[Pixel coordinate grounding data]
+-------+

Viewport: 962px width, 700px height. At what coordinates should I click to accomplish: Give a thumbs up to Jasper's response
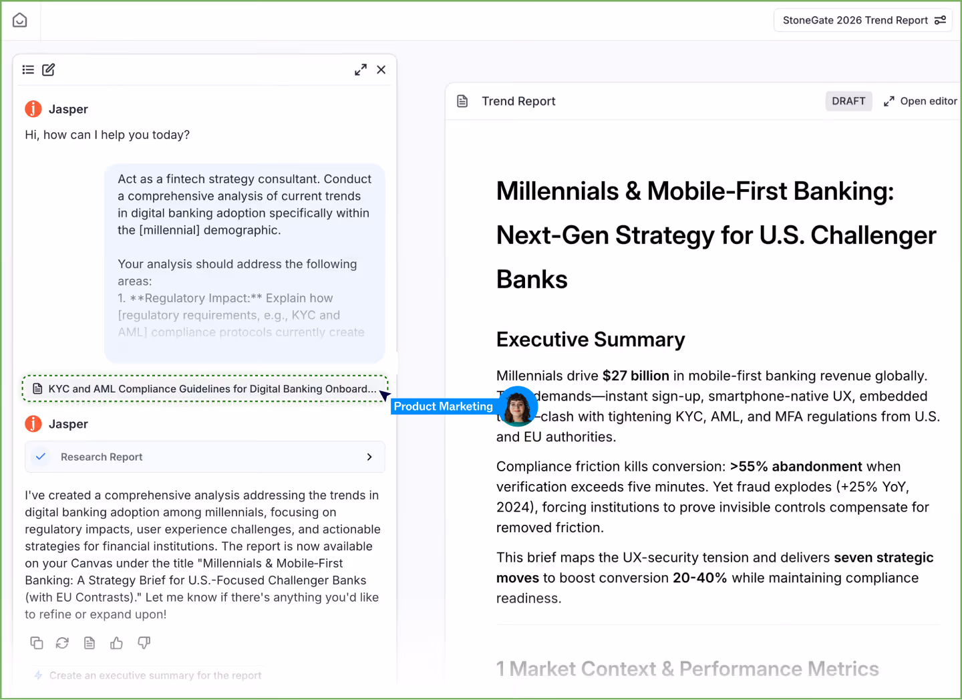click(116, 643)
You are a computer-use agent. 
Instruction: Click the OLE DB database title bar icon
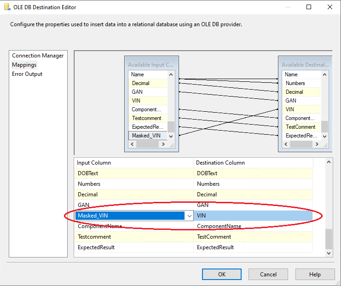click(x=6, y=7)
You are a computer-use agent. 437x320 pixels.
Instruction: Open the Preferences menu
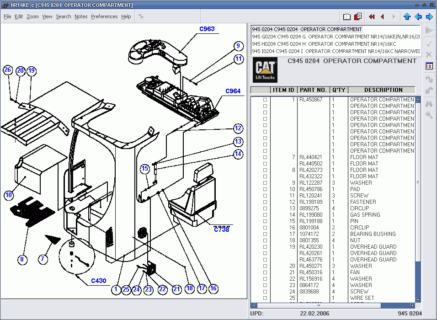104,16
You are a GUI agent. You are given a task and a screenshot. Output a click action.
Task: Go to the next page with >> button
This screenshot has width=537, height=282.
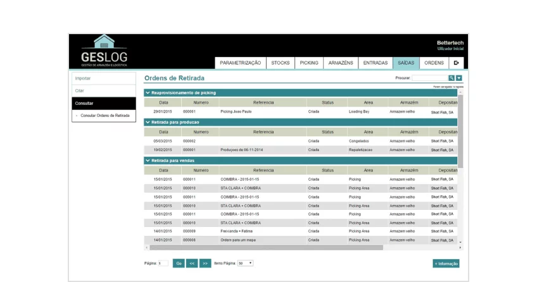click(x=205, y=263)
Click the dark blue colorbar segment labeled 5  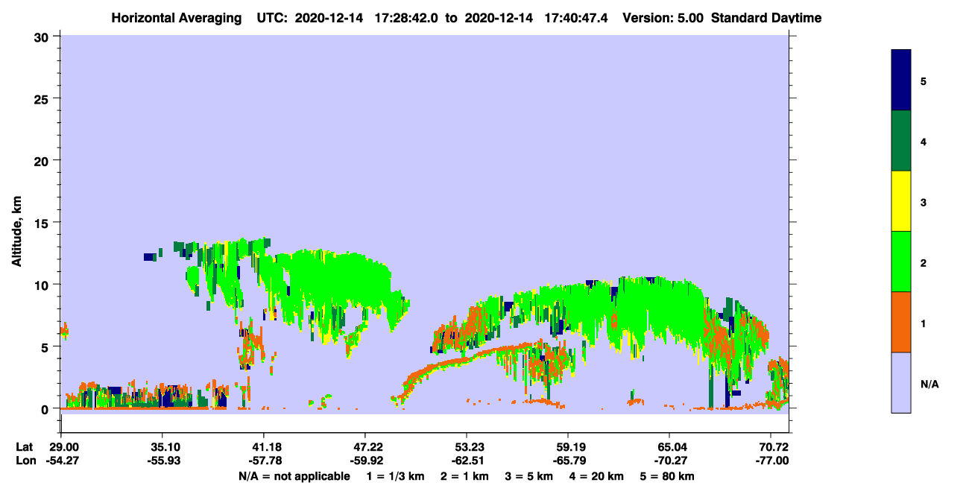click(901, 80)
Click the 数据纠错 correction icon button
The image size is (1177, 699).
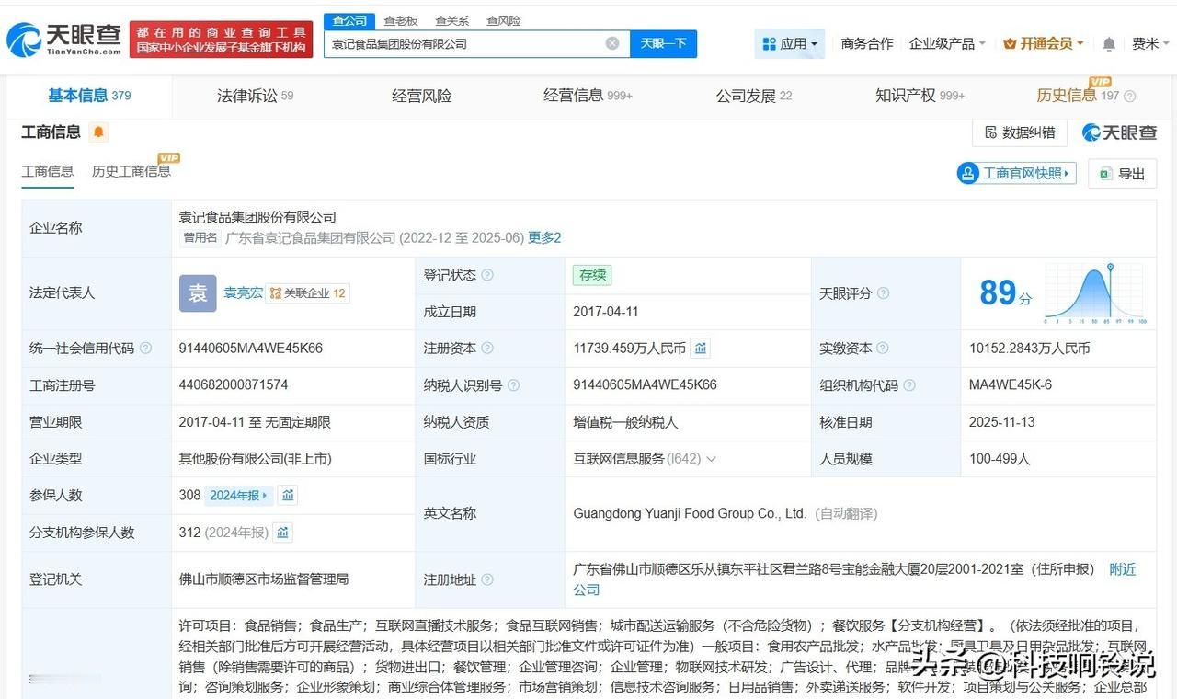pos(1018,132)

+-------+

* [What the task requires]:
Whenever a line above includes the string "computer", copy it.

* [Response to this task]:
You are a computer-use agent. 
You are a computer-use agent. 437x320 pixels.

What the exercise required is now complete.